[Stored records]
▶

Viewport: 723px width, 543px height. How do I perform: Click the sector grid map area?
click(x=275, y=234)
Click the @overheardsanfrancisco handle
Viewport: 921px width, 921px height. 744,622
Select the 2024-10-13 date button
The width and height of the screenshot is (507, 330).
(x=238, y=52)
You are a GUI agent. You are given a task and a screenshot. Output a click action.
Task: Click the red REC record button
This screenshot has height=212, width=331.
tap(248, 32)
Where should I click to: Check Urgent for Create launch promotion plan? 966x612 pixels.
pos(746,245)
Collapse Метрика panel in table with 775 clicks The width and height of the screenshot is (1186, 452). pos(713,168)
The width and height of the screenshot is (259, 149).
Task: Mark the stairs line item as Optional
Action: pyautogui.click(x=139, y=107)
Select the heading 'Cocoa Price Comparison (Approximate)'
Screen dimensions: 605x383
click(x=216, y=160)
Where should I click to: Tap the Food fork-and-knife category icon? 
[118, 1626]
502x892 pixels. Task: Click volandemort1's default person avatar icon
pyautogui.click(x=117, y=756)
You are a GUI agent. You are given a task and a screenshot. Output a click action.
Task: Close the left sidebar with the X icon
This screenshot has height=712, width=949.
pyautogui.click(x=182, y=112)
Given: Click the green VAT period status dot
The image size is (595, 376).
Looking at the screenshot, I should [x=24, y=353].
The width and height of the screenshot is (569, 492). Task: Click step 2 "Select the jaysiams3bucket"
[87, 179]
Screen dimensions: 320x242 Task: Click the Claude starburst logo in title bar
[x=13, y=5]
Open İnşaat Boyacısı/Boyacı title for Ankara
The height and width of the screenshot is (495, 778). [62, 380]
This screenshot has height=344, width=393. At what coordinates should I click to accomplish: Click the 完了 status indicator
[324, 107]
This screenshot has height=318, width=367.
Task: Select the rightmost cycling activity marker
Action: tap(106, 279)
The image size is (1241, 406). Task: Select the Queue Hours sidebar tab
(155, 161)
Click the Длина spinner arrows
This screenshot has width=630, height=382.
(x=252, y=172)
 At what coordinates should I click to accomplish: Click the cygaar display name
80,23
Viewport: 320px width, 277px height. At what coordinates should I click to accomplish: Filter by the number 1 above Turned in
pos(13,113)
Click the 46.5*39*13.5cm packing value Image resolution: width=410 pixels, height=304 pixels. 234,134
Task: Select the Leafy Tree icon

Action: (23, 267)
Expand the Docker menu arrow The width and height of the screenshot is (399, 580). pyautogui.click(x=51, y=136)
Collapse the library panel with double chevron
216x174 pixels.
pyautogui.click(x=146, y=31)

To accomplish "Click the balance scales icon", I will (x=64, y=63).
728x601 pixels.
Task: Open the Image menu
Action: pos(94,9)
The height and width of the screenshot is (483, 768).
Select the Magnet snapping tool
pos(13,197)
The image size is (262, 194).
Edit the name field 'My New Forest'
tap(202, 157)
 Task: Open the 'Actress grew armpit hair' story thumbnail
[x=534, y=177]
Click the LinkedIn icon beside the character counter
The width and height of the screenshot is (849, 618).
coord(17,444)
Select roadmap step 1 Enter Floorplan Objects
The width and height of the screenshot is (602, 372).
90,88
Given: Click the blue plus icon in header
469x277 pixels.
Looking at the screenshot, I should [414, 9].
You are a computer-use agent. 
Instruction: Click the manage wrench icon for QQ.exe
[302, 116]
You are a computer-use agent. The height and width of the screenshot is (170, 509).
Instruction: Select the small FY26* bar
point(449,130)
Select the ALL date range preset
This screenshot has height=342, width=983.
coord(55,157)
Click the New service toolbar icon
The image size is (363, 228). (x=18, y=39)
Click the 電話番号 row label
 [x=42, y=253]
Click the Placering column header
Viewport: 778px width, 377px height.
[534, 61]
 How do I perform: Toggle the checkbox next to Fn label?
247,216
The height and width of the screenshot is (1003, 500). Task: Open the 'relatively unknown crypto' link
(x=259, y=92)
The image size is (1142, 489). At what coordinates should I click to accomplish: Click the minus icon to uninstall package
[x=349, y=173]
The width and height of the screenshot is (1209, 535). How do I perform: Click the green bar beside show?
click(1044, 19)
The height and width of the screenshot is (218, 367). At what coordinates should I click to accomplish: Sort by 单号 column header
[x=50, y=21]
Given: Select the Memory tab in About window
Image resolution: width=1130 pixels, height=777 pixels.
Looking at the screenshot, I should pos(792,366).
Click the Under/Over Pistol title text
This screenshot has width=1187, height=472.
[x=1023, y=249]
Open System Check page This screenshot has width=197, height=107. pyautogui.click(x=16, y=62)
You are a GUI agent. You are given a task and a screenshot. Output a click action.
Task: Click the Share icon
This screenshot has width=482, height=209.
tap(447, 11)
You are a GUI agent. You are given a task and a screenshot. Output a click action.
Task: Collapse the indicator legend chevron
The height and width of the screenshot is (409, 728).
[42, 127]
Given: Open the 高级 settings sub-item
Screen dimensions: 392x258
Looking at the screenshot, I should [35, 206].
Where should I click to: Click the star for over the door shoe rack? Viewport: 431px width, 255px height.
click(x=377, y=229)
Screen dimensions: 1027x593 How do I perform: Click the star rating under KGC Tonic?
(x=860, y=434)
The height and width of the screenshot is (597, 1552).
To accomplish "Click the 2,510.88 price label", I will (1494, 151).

◀

**EXERCISE INSTRUCTIONS**:
Whenever a line in the records contains the word "button", copy that line.

**RESULT FOR THIS TASK**:
Select the 2024-10-13 date button
Task: Click the red REC record button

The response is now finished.